Oyarzabal sostiene que realizó reclamos ante la Cooperativa de Obras Servicios Publicos Y Sociales de Hernando, para obtener una respuesta por los daños, pero afirma que hasta el momento no recibió una solución concreta. La mujer también contó que inicialmente recurrió a un abogado para avanzar con el reclamo, aunque las dificultades económicas le impidieron continuar afrontando los gastos del proceso.
Como parte de la documentación acercada a la redacción, la vecina presentó además una carta documento enviada a la cooperativa en la que plantea su reclamo y solicita que se atienda la situación generada a partir de los daños que denuncia en su propiedad.

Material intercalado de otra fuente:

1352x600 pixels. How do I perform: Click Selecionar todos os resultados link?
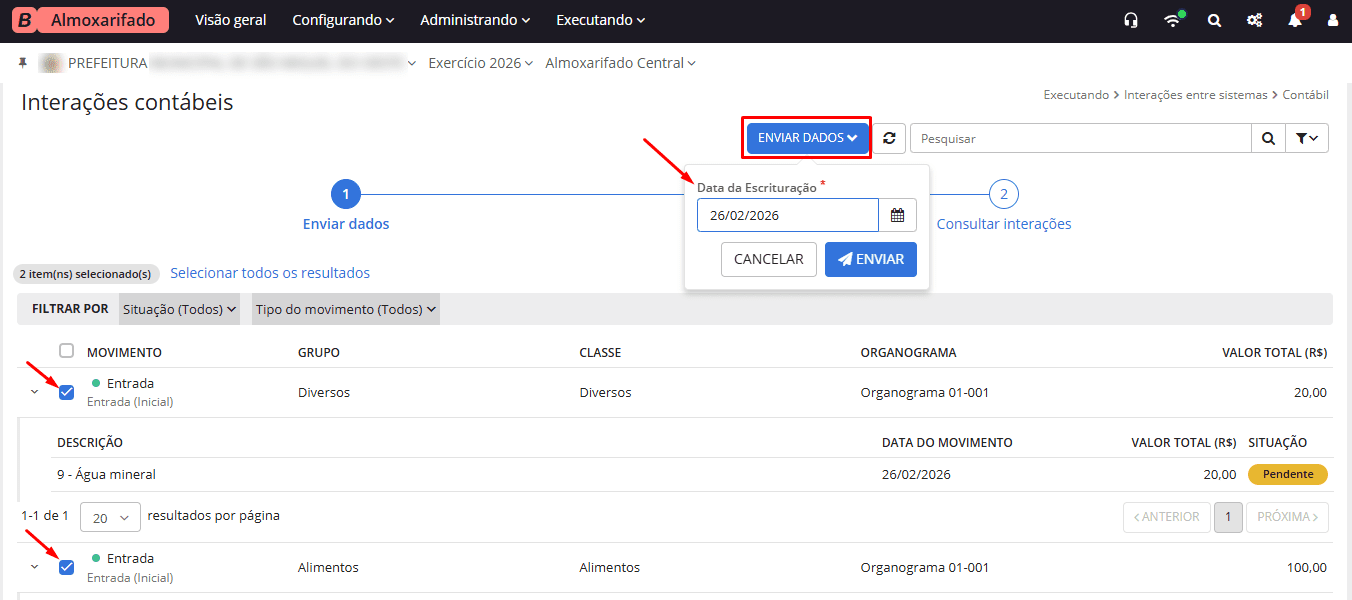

Desde su perspectiva, existe una relación directa entre la obra ejecutada junto a su vivienda y la aparición de las patologías estructurales que posteriormente fueron documentadas por un profesional. La mujer sostiene que antes de los trabajos nunca había tenido problemas de grietas ni inconvenientes similares en la construcción.
La situación también tuvo consecuencias personales para Oyarzabal. Según manifestó, el conflicto y la incertidumbre respecto del futuro de su vivienda afectaron su bienestar y actualmente se encuentra realizando tratamiento psicológico y fue derivada para recibir atención psiquiátrica.
“Necesito una solución para poder irme a vivir de nuevo a mi casa”, expresó.
La vecina decidió recurrir a los medios ante la falta de una respuesta que, según afirma, le permita resolver el problema y regresar a la vivienda en la que residió durante más de una década.